Previous studies had indicated differential codon usage between high-abundance and low-abundance mRNAs1,16. It was also suggested that the demand for tRNAs, determined by the mRNA abundance, is also a determinant of codon adaptability14. So, we addressed if the codon usage varies for different classes of mRNAs based on their abundance in Mtb. To test this, we performed RNAseq analysis of Mtb grown to log phase. After normalization of the counts, the mRNAs were divided into ten equal bins based on their read counts; each bin had 399–404 mRNAs. Comparing codon usage for all mRNAs or the least abundant mRNAs with the most abundant mRNAs revealed no marked difference (spearman r > 0.98; Fig. 3A & B). To further confirm if there is any relationship between the usage of low TAc codons and mRNA abundance, we directly compared the usage of CGA codon between the most abundant and least abundant mRNAs. The bin with the least abundant mRNAs shows a statistically significant but very small enrichment (Mann–Whitney P-value 4 × 10−8) for the CGA codon (Fig. 3C). On the other hand, the codons GAC and GTC, which show maximum adaptability values, show a slight but statistically significant enrichment among the most abundant mRNAs (Fig. 3D & E).

Figure 3
figure 3

There are no drastic differences in the codon usage for most abundant and least abundant mRNAs in Mtb. (A, B) Scatterplots showing the correlation between most abundant mRNAs and least abundant mRNAs (A) and all mRNAs (B). Spearman correlation coefficient and p-values are given in the plot. (C–E) Comparison of usage of codons CGA (C), GAC (D), and GTC (E) between most abundant and least abundant mRNAs. P-value from a Mann–Whitney U test is given. Numbers on the sides of the boxes indicate the median values.

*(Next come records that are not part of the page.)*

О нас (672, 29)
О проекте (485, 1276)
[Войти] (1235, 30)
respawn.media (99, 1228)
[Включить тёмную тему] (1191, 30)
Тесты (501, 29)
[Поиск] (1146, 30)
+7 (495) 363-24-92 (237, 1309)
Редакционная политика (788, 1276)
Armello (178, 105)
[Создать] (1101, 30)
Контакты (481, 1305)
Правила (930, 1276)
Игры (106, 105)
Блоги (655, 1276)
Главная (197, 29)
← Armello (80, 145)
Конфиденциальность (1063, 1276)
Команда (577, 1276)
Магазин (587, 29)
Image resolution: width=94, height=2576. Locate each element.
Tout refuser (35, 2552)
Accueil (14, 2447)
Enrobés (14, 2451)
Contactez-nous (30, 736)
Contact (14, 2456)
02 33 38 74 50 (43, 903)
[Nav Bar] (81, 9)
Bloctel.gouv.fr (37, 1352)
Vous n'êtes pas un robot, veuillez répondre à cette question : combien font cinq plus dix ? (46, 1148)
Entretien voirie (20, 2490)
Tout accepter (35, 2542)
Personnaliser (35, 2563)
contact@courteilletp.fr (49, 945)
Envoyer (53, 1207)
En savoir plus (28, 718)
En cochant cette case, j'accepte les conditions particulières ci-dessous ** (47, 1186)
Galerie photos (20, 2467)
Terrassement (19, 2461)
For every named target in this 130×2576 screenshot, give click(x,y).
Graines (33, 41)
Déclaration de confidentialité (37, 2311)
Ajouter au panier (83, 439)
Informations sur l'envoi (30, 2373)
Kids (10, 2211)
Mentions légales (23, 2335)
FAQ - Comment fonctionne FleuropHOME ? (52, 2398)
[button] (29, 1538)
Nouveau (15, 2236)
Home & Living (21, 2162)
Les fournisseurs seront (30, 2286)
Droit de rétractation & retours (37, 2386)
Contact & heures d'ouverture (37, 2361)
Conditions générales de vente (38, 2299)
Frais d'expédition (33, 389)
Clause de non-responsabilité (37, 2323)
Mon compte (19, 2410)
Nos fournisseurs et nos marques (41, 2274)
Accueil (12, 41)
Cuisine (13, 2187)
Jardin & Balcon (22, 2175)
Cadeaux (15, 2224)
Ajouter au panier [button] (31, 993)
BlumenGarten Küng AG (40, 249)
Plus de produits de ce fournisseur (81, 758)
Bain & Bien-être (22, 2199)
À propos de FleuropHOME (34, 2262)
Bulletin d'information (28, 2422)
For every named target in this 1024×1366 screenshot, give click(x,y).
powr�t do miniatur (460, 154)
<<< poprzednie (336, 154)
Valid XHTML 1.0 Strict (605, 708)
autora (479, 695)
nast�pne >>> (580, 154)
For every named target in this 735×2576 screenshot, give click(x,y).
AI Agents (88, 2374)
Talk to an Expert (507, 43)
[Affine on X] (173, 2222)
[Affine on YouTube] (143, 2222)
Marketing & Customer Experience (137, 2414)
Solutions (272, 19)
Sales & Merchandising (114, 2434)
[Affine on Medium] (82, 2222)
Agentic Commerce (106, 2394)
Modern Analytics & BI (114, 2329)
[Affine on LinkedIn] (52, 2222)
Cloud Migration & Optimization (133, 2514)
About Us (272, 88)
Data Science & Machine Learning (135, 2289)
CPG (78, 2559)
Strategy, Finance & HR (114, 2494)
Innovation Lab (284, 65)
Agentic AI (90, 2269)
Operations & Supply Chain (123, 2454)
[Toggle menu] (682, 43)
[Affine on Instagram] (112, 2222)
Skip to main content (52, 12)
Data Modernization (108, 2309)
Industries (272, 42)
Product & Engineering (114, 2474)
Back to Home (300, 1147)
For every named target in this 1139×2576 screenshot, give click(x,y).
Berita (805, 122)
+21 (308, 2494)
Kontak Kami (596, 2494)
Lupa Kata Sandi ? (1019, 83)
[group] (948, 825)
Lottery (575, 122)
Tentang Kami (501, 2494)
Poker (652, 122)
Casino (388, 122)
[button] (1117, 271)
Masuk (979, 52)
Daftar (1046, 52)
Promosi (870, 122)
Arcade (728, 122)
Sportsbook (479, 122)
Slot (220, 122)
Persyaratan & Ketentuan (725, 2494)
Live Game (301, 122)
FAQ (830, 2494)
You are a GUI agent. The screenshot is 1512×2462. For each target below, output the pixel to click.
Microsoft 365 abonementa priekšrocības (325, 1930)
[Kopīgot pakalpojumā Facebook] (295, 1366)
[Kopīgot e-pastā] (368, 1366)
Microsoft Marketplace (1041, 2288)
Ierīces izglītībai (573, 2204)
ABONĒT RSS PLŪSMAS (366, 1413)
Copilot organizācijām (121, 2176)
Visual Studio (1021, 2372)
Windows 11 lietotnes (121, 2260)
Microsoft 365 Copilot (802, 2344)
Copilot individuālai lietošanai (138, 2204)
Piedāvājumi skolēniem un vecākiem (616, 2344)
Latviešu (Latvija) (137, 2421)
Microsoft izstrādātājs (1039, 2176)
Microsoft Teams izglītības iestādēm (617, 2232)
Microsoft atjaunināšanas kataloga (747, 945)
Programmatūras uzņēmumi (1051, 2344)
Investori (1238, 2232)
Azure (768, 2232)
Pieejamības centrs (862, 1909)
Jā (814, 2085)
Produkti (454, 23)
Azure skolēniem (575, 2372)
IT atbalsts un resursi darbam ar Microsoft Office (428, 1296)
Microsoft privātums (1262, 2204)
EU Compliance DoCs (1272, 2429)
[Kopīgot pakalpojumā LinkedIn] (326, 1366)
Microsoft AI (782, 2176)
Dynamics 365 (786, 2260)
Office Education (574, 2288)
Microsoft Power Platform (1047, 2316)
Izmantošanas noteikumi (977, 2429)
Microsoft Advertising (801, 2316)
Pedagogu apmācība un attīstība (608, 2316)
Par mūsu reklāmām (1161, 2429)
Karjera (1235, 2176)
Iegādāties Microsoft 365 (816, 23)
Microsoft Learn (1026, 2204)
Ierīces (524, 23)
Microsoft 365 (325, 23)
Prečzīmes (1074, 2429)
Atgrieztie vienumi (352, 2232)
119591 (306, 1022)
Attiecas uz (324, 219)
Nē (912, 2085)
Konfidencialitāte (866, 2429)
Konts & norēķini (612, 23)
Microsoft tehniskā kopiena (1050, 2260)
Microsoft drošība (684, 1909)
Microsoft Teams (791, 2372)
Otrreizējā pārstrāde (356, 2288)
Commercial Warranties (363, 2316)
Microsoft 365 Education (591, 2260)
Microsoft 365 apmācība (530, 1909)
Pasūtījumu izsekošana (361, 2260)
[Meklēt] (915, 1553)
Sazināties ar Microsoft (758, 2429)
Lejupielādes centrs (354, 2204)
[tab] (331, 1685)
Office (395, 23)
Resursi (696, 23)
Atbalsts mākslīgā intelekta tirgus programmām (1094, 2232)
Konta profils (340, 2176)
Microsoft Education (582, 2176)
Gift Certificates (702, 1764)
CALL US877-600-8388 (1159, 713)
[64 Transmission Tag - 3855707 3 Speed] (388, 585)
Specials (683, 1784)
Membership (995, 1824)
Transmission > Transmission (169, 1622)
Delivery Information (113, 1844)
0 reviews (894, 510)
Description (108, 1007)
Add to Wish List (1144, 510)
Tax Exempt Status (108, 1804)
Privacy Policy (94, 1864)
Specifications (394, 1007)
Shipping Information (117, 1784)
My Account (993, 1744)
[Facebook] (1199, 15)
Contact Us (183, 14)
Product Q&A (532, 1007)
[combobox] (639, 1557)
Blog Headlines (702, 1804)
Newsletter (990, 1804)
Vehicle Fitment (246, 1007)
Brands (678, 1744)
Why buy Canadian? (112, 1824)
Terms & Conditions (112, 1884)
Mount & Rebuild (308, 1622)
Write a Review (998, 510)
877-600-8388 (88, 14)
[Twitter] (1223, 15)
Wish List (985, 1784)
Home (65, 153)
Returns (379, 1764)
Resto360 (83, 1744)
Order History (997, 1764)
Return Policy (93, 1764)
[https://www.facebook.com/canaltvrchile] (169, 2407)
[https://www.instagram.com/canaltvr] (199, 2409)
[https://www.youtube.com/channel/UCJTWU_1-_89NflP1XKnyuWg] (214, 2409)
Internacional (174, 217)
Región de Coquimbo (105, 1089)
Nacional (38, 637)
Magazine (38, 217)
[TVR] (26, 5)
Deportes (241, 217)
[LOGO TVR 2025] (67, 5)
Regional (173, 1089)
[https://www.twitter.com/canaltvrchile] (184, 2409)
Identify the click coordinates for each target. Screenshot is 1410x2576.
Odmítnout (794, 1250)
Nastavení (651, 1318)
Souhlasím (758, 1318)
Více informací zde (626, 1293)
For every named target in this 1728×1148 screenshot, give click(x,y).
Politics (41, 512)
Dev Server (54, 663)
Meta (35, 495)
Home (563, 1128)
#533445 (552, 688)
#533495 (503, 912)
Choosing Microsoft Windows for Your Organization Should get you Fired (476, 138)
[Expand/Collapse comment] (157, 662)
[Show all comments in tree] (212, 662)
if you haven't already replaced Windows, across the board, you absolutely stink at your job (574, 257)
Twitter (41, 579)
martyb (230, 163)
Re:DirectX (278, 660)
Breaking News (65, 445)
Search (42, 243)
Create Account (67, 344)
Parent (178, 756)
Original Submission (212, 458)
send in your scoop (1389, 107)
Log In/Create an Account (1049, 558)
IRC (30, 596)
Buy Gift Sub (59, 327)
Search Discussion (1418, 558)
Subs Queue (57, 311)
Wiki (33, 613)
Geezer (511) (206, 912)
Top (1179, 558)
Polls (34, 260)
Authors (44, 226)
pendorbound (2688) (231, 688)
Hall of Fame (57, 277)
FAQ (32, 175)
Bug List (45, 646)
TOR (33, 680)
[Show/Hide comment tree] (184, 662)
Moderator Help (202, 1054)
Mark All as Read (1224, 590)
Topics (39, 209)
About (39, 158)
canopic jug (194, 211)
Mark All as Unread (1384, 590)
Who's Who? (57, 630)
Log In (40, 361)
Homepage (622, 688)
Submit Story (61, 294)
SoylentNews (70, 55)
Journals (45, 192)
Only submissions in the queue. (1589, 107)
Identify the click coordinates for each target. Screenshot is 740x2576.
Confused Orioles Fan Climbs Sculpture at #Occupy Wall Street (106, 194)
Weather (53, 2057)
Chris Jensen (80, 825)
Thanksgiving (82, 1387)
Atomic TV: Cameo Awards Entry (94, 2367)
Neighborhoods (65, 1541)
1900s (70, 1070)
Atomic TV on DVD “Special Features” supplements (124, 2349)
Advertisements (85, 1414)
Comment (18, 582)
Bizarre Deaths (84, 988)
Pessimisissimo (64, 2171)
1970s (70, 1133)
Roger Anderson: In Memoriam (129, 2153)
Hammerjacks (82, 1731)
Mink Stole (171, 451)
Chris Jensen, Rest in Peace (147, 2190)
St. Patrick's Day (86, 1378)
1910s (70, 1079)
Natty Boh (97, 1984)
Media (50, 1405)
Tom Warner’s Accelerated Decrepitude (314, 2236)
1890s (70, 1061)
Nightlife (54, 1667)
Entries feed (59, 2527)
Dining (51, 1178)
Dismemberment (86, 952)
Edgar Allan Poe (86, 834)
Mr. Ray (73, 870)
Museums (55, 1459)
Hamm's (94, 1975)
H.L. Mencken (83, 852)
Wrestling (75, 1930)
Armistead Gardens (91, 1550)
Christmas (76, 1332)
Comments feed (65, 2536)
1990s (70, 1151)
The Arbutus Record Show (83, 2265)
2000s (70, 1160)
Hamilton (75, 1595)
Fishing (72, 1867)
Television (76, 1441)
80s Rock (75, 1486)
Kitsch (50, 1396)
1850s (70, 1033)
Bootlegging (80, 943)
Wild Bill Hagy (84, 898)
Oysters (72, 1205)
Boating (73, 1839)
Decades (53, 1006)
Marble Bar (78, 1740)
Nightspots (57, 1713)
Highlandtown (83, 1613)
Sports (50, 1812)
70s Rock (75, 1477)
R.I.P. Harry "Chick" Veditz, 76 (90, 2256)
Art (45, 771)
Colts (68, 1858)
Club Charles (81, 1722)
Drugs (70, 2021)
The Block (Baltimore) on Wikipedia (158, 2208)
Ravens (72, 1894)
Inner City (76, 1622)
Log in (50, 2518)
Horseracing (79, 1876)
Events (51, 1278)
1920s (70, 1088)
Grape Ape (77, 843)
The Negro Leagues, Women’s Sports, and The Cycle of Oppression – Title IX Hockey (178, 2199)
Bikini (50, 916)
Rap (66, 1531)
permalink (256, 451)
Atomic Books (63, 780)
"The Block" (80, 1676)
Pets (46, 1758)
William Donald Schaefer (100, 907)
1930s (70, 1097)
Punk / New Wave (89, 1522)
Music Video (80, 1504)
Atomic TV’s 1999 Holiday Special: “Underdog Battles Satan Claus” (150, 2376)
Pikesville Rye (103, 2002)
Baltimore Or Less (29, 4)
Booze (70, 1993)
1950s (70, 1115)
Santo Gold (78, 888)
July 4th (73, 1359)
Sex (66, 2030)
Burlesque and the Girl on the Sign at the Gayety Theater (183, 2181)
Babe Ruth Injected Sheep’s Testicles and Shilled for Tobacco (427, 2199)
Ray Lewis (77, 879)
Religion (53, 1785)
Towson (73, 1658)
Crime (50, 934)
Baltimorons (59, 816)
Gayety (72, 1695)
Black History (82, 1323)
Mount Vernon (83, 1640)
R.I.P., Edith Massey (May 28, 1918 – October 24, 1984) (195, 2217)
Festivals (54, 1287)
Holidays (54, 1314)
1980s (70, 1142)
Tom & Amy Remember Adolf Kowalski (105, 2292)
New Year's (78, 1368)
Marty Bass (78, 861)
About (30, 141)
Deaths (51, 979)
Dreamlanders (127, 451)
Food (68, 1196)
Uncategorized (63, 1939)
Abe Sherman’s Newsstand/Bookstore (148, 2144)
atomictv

tRNA adaptability does not correlate with ribosome pausing

The low adaptability of codons to the tRNA pool is expected to reduce the rate at which ribosome translates that codon. As a result, suboptimal codons may lead to ribosome pausing. To understand the relationship between TAc and ribosome pausing, we performed ribosome profiling analysis of Mtb in the logarithmic growth phase22. This data was used to calculate codon-wise pause scores at the A site of the ribosome (Fig. 4A).

Figure 4
figure 4

TAc does not correlate with ribosome pausing. (A) A heatmap showing the pause scores calculated from the riboseq data. (B) A scatterplot comparing pause scores with genomic codon usage. (C) A bar plot showing different bins of TAc values. Bins are colour coded and the same colours are used in D. (D) A scatterplot comparing TAc with the pause scores.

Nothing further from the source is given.